Feature-Jailed Brazil Kids Cry out Against Torture

SAO PAULO, Sept. 2 (Reuters) - Brazil stunned the world six years ago when
off-duty police gunned down eight homeless children sleeping in front of a
church in Rio de Janeiro.

But fresh charges of systematic torture and widespread human rights abuses of
children jailed for petty crime promise to fuel new controversy in Latin
America's largest nation.

This week, Sao Paulo state lawmakers are sending abroad detailed accounts of
beatings, and even murder, of children living in state detention centres.

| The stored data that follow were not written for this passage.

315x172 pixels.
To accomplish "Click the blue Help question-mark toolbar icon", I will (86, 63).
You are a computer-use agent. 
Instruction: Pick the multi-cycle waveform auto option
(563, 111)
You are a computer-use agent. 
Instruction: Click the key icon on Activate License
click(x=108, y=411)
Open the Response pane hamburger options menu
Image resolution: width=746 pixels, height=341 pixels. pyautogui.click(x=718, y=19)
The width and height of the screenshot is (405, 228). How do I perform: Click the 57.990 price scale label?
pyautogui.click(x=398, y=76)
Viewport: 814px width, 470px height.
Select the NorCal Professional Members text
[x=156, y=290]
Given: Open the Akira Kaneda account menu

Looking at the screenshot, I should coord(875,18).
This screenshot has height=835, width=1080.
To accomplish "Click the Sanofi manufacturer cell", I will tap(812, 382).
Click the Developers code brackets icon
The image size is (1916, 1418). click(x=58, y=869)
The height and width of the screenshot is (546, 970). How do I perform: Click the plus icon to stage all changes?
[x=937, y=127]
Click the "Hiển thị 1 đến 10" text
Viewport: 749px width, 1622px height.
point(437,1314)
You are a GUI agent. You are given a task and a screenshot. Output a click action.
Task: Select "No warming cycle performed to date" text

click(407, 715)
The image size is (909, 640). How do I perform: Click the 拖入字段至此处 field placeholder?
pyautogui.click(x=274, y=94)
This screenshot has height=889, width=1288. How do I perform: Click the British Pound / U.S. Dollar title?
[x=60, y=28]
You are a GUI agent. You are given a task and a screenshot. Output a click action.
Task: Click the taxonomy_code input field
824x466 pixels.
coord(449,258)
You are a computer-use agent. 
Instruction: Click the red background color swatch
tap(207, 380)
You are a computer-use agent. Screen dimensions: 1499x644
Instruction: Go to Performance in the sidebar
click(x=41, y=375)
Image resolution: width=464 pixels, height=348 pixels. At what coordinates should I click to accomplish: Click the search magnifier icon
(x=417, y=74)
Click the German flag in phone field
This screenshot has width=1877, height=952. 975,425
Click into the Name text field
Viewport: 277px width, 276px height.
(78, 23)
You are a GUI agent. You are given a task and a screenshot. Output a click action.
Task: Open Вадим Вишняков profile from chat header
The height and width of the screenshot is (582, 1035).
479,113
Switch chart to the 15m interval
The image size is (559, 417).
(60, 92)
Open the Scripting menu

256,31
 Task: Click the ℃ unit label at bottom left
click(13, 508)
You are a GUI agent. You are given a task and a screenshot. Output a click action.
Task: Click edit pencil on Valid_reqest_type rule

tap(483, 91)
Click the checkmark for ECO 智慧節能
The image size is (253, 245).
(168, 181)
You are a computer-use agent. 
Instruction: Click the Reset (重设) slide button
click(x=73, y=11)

They
hope international pressure will draw more attention to a problem local
authorities have failed to resolve.

"We cannot live with these horrible abuses any longer," said Maria Lucia
Prandi, one of those delivering the complaint to the Washington-based
Organisation of American States. "We hope an OAS denouncement may shame our
government into acting."

Reuters recently obtained a judicial order to visit one of the most notorious
centres in Sao Paulo.

Juvenile centres are bad throughout Brazil but activists say abuses are most
chilling in this sprawling metropolis of 16 million people. They say the
scariest dramas are played out inside the crumbling concrete walls of two
giant compounds wedged deep in the heart of South America's largest city.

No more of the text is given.